For the image below, two transits are shown, one with a high impact parameter and one with an impact parameter of b = 0. Notice how differing the value of b changes both the duration and shape of the transit light curve. For both, all four contacts are labelled as vertical lines.

How does this look for the case of a real planet transiting a real star? Below is the transit light curve of the planet HD 189733 b.

The transit of HD 189733 b

Notice that the light curve between second and third contact is curved. This is because of stellar limb darkening, where the light coming from the limb of the star is darkened compared to the light from the centre of the stellar disc.

* Taking the radius of the planet, the eccentricity of its orbit, and the longitude of periastron into account, the geometric probability that a planet with a randomly oriented orbit will transit is expressed as

\displaystyle P_{transit} = \left( \frac{a}{2(R_*+R_{pl})} \right) \left( \frac{1-e \cos{\pi/2 - \omega}}{1-e^2} \right)

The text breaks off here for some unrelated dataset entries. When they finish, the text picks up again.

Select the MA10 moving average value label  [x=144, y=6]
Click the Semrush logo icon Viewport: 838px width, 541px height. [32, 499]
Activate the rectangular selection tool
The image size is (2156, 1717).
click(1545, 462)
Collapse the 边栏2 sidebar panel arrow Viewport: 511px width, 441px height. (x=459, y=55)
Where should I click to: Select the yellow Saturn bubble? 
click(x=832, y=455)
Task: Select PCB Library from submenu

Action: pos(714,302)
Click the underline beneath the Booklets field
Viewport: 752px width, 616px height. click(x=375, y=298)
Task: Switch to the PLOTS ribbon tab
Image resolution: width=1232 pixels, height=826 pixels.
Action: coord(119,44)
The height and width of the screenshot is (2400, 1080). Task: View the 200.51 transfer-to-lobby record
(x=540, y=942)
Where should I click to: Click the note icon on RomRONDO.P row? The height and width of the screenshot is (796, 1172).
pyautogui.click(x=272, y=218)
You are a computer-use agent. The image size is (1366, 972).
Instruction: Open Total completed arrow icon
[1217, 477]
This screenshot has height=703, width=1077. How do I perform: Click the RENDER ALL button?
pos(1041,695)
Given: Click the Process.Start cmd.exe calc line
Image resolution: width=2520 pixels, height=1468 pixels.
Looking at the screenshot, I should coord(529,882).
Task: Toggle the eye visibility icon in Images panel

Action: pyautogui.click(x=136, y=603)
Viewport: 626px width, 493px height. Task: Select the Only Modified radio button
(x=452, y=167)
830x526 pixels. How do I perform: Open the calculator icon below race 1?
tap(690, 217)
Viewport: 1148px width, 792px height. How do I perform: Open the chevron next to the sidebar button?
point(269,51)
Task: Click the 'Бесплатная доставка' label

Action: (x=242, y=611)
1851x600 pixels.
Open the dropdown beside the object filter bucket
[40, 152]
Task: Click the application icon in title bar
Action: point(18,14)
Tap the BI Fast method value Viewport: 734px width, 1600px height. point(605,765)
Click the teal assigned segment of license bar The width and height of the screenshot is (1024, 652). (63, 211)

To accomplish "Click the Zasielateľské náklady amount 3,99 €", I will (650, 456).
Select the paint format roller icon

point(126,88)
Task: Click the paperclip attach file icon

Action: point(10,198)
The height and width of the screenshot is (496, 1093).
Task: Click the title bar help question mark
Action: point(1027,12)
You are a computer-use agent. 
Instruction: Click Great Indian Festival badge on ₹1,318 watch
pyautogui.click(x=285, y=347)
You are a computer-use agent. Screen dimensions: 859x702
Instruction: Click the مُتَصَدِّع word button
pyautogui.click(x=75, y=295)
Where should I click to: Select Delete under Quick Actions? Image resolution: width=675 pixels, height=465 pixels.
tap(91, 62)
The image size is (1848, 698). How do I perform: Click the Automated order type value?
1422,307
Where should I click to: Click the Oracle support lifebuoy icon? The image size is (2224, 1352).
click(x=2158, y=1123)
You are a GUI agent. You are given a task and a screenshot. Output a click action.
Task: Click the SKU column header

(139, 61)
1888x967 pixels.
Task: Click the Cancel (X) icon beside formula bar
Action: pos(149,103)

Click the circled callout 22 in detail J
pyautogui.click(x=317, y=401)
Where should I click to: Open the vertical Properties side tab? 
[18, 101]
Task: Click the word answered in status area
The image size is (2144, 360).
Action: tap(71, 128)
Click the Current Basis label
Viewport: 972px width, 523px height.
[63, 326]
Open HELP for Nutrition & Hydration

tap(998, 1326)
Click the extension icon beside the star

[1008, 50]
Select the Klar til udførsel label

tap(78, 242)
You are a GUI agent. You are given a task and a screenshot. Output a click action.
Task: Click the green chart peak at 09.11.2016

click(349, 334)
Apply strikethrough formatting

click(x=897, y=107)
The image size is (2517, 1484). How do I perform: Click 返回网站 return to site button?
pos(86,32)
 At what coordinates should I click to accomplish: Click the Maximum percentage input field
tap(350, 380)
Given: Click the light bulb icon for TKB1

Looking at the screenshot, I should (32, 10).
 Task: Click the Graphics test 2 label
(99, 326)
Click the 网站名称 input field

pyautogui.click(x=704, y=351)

This dependence on the longitude of perihelion can be understood from the consideration of eccentric orbits. In reality, what is the dominant driver as to the probability that a planet will transit is more of the planet’s distance from the star during the transit window, as opposed to the planet’s distance from the star as measured by the semi-major axis. Below shows two planets with identical orbits, except for the latter having a higher value of ω. Note that because of this, the latter planet’s distance from the star during the transit window, shown in light-grey, is much further away than the first planet, and so its transit probability is considerably lower.